Il faut arrêter de confondre l’autorité et l’autoritarisme, comprendre que l’autorité permet à l’enfant de se situer par rapport aux adultes, au bien, au mal, à l’interdit et à l’autorisé et finalement, cette autorité juste, cohérente et conjointe des parents, des professeurs et des moniteurs divers gravitant autour de l’enfant, préside à sa construction et sa socialisation. L’autoritarisme est injuste, brimant et destructeur.

Au bout : la dictature ?

Chaque parent doit comprendre le pourquoi de sa réticence à dire « non », à frustrer son enfant petit, à passer par-dessus sa culpabilité de n’être pas suffisamment présent auprès de ses enfants, de ne pas pouvoir leur offrir ce qu’il y a de  meilleur. Ce qu’un enfant a de meilleur, bien souvent, sont ses parents eux-mêmes, pas les tonnes de jouets ou la levée des interdits qui compensent nos culpabilités. Pour ce petit humain que nous chérissons, la frustration sera de toute façon au bout de la route et plus elle arrive tard, plus elle est difficile à digérer, plus elle occasionne des débordements et de la violence. Sans compter nos propres violences d’adultes que nos enfants, inévitablement, reproduisent.

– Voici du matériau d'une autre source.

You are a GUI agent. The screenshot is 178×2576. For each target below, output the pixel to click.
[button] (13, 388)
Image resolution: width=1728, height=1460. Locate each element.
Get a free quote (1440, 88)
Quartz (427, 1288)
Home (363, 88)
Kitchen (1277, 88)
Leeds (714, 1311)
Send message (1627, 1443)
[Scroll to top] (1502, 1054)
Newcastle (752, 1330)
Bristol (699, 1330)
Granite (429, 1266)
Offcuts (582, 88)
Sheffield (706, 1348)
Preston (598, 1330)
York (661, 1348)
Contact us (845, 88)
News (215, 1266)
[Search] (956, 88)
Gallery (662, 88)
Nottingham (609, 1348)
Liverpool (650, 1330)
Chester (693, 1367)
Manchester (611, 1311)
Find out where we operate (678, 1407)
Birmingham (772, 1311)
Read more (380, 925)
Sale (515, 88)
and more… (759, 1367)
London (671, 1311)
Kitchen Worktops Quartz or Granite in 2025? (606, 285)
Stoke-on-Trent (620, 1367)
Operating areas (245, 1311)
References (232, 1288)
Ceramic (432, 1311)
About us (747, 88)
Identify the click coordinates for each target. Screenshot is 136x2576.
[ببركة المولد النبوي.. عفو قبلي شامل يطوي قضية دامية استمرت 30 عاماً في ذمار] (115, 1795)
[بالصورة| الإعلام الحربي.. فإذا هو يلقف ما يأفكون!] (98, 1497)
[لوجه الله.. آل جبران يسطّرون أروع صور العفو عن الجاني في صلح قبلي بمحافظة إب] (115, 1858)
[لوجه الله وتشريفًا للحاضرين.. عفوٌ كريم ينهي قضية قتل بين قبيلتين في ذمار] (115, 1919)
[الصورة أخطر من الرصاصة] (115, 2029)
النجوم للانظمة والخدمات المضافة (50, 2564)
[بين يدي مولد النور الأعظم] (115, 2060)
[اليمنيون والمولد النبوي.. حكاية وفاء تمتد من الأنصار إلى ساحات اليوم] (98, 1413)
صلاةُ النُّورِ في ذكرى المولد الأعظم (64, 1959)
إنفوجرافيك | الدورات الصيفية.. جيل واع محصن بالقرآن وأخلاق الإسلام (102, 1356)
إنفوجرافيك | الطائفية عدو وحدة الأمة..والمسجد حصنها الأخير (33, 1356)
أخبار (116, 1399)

Chez les profs, il faut se remettre de ces années de « copinage », de ces tutoiements, de ces dialogues d’égal à égal, de ces jeans, de ces pulls et de ces clopes, partagés avec les élèves à une certaine époque. Au ministère, il faut revenir de cette mode de centration du système autour de l’enfant, ne pas faire de nos têtes blondes des centres du monde pendant toute leur jeunesse pour finalement exiger d’eux qu’ils deviennent des pions anonymes de la société de consommation une fois adultes.

Quand les adultes, parents et profs, divorcent, c’est l’enfant qui prend le pouvoir, tant et si bien qu’il devient parfois impossible de faire cours. L’enfant marchande ses notes, se pose à l’égal de ses parents, de ses profs, quand ce n’est pas pire, met la pression sur ses parents pour qu’ils aillent défendre son cas auprès des professeurs… à tel point que nombre de parents, dont on se demande aujourd’hui s’ils ne sont pas devenus minoritaires, se sentent comme des OVNIs éducatifs quand ils persistent à vouloir tenir les cadres familiaux et disciplinaires.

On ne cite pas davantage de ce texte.